### WHAT THE TASK ASKS:
Copy the data below line for line, changing nothing.

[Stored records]

================================

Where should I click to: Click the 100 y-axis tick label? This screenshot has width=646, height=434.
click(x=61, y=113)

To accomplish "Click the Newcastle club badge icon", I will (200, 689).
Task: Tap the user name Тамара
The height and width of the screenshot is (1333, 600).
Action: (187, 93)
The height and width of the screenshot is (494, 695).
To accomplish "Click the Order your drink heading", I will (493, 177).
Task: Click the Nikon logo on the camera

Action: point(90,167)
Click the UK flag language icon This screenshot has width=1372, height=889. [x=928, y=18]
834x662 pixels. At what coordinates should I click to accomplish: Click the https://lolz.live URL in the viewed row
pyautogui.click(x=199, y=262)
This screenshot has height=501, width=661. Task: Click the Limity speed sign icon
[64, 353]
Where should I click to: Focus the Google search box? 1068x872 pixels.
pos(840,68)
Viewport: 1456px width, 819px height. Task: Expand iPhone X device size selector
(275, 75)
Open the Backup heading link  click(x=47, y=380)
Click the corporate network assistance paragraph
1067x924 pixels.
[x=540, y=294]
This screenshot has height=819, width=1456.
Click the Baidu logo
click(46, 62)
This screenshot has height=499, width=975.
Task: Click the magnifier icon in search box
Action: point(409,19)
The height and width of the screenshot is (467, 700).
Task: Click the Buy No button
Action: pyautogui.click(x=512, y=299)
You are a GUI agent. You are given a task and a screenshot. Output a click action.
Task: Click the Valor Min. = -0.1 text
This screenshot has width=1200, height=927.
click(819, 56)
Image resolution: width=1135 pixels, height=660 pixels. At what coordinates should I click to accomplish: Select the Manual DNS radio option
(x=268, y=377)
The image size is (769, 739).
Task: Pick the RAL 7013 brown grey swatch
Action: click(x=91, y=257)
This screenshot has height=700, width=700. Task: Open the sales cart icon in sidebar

================================

### REPLY:
Where should I click to: Click the 100 y-axis tick label? This screenshot has width=646, height=434.
click(x=61, y=113)

To accomplish "Click the Newcastle club badge icon", I will (200, 689).
Task: Tap the user name Тамара
The height and width of the screenshot is (1333, 600).
Action: (187, 93)
The height and width of the screenshot is (494, 695).
To accomplish "Click the Order your drink heading", I will (493, 177).
Task: Click the Nikon logo on the camera

Action: point(90,167)
Click the UK flag language icon This screenshot has width=1372, height=889. [x=928, y=18]
834x662 pixels. At what coordinates should I click to accomplish: Click the https://lolz.live URL in the viewed row
pyautogui.click(x=199, y=262)
This screenshot has height=501, width=661. Task: Click the Limity speed sign icon
[64, 353]
Where should I click to: Focus the Google search box? 1068x872 pixels.
pos(840,68)
Viewport: 1456px width, 819px height. Task: Expand iPhone X device size selector
(275, 75)
Open the Backup heading link  click(x=47, y=380)
Click the corporate network assistance paragraph
1067x924 pixels.
[x=540, y=294]
This screenshot has height=819, width=1456.
Click the Baidu logo
click(46, 62)
This screenshot has height=499, width=975.
Task: Click the magnifier icon in search box
Action: point(409,19)
The height and width of the screenshot is (467, 700).
Task: Click the Buy No button
Action: pyautogui.click(x=512, y=299)
You are a GUI agent. You are given a task and a screenshot. Output a click action.
Task: Click the Valor Min. = -0.1 text
This screenshot has width=1200, height=927.
click(819, 56)
Image resolution: width=1135 pixels, height=660 pixels. At what coordinates should I click to accomplish: Select the Manual DNS radio option
(x=268, y=377)
The image size is (769, 739).
Task: Pick the RAL 7013 brown grey swatch
Action: click(x=91, y=257)
This screenshot has height=700, width=700. Task: Open the sales cart icon in sidebar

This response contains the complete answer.